I have had an unusually full calendar this week, so this afternoon I blocked off three and a half hours with "No Meetings - Coding." Before I dive into finishing up the features for what I expect will be the 129th boring release of the product I'm working on, I am taking a moment to read the news, which I have not had time to do all day:
Finally, the city of Chicago has started formal negotiations with the Union Pacific Railroad to acquire an abandoned right-of-way on the Northwest Side—that Cassie and I walked on just a week ago and that my Brews & Choos buddy and I used to get to Alarmist back in November 2023. The project still requires a few million dollars and a few years to complete. Still, the city also is talking about building a protected bike lane along Bryn Mawr Avenue in the North Park and Lincoln Square Community Areas, which would connect the Weber Spur with the North Shore trail just east of the Chicago River. For the time being, the UPRR doesn't seem to mind people walking on their right-of-way, though technically it's still private property. But that trail will be really cool when completed.
And now, I will finish this feature...
We've had a run of dreary, unseasonably cold weather that more closely resembles the end of March than the middle of May. I've been looking at this gloom all day:

We may have some sun tomorrow afternoon through the weekend, but the forecast calls for continuous north winds and highs around 16°C—the normal high for April 23rd, not May 23rd. Summer officially starts in 10 days. It sure doesn't feel like it.
Speaking of the gloomy and the retrograde:
- Former US judge and George HW Bush appointee J. Michael Luttig argues that the OAFPOTUS "is destroying the American presidency, though I would not say that is intentional and deliberate."
- In a case of "careful what you wish for," FBI Director Dan Bongino can't escape his past conspiracy theorizing but also can't really escape the realities of (or his lack of qualifications for) his new position.
- Writer Louis Pisano excoriates Jeff Bezos and Lauren Sánchez for their "idea that billionaires can buy their way into virtue with just enough gala invitations, foundation launches, and pocket-change donations" in Cannes this week.
- Adam Kinzinger shakes his fist at the OAFPOTUS-murdered Voice of America, now "subsidized by taxpayer dollars [to broadcast] Trump-aligned propaganda in 49 languages worldwide."
- Jen Rubin, vacationing in Spain, explains how the country's centuries-long Catholic purges of Jews and Muslims drove their globe-spanning empire into irrelevance. "The notion that national defense required ethnic and religious homogeneity not only resulted in mass atrocities, it also deprived Spain of many of the people and ideas that had helped it become a world power," she concludes. (Not that we need to worry here in the US, right?)
- Chuck Marohn shakes his head at the Brainerd, Minn., city council for ignoring his advice and building massive infrastructure they can't afford to maintain.

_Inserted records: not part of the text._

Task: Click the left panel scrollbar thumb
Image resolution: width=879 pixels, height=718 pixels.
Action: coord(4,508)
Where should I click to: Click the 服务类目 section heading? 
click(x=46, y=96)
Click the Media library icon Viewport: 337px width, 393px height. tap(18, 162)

- Metra has formally taken control of the commuter trains running on Union Pacific track, including the one that goes right past Inner Drive Technology WHQ.
- The village of Dolton, Ill., has informed potential buyers of Pope Leo XVI's childhood home that it intends to invoke eminent domain and work with the Archdiocese of Chicago on preserving the building. Said the village attorney, "We don't want it to become a nickel-and-dime, 'buy a little pope' place."

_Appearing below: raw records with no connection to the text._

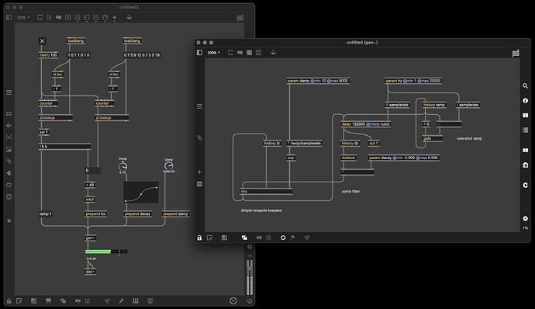Click the lock icon in gen~ window
The height and width of the screenshot is (309, 535).
(x=199, y=238)
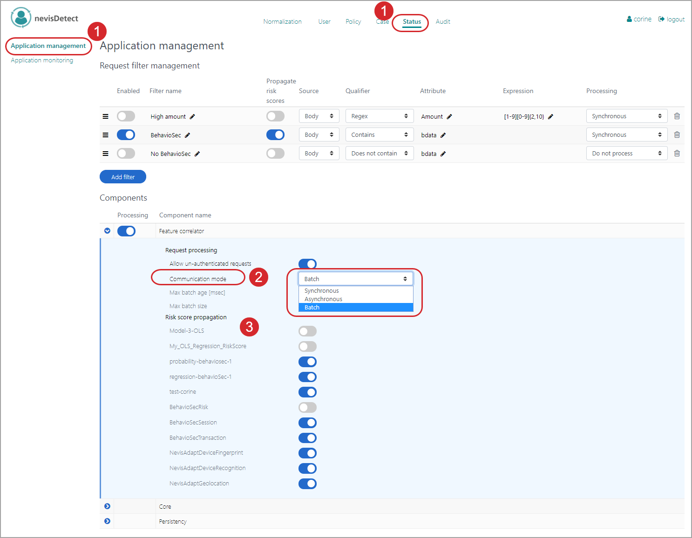Screen dimensions: 692x538
Task: Click the drag handle of the BehavioSec row
Action: [x=106, y=135]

Speaking of cashing in on the Chicago Pope, Burning Bush Brewery has just released a new mild ale called "Da Pope." Next time Cassie and I go to Horner Park, we'll stop by Burning Bush and one of us will try it. (Un?)Fortunately, we won't have time to get there by 11pm Friday, so we'll miss the $8 Chicago Pope Handshake special (a pint of Da Pope and a shot of Malört). Dang.
Sunday's Sun-Times included an insert of recommended summer activities that may not have gone through the normal editorial process:
The May 18th issue of the Chicago Sun-Times features dozens of pages of recommended summer activities: new trends, outdoor activities, and books to read. But some of the recommendations point to fake, AI-generated books, and other articles quote and cite people that don’t appear to exist.

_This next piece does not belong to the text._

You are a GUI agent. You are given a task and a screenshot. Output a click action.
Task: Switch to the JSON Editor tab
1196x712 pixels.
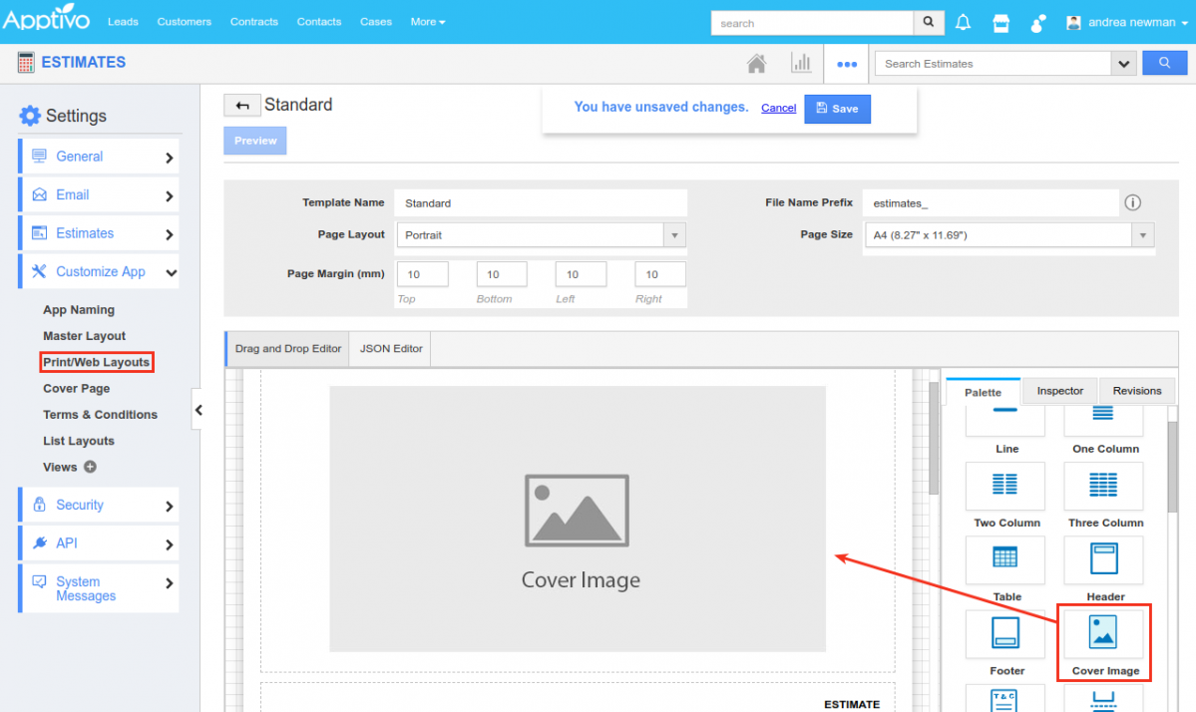click(391, 349)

Alongside actual books like Call Me By Your Name by André Aciman, a summer reading list features fake titles by real authors. Min Jin Lee is a real, lauded novelist — but “Nightshade Market,” “a riveting tale set in Seoul’s underground economy,” isn’t one of her works. Rebecca Makkai, a Chicago local, is credited for a fake book called “Boiling Point” that the article claims is about a climate scientist whose teenage daughter turns on her.
The newspaper responded this afternoon:
The special section was supplied by a nationally-recognized content partner and syndicated to the Chicago Sun-Times and other newspapers
We’ve historically relied on content partners for this information, but we are in a moment of great transformation in journalism, and we regularly evaluate our partnerships and processes to ensure we continue meeting the full range of our readers’ needs and our own journalistic standards.
Our partner confirmed that a freelancer used an AI agent to write the article. This should be a learning moment for all of journalism that our work is valued because of the relationship our very real, human reporters and editors have with our audiences.
They intend to "explicitly identify third-party licensed editorial content" going forward. Perhaps they can start by identifying the third-party content provider who screwed them? As a longtime Chicago Public Media supporter, I would very much like to know more about this.
Well, mixed, really. It turns out Cassie isn't entirely healthy, though at the moment she's fine and will remain so for a few years at least without intervention. (I'll get that sorted in a couple of weeks and explain more about it this weekend.)
Also, there's all this crap:
- David Brooks argues that the OAFPOTUS's single strength—his audacity—can be turned into a weakness: "Lacking any sense of prudence, he does not understand the difference between a risk and a gamble. He does daring and incredibly self-destructive stuff — now on a global scale. A revolutionary vanguard is only as strong as its weakest links, and the Trump administration is to weak links what the Rose Bowl parade is to flower petals."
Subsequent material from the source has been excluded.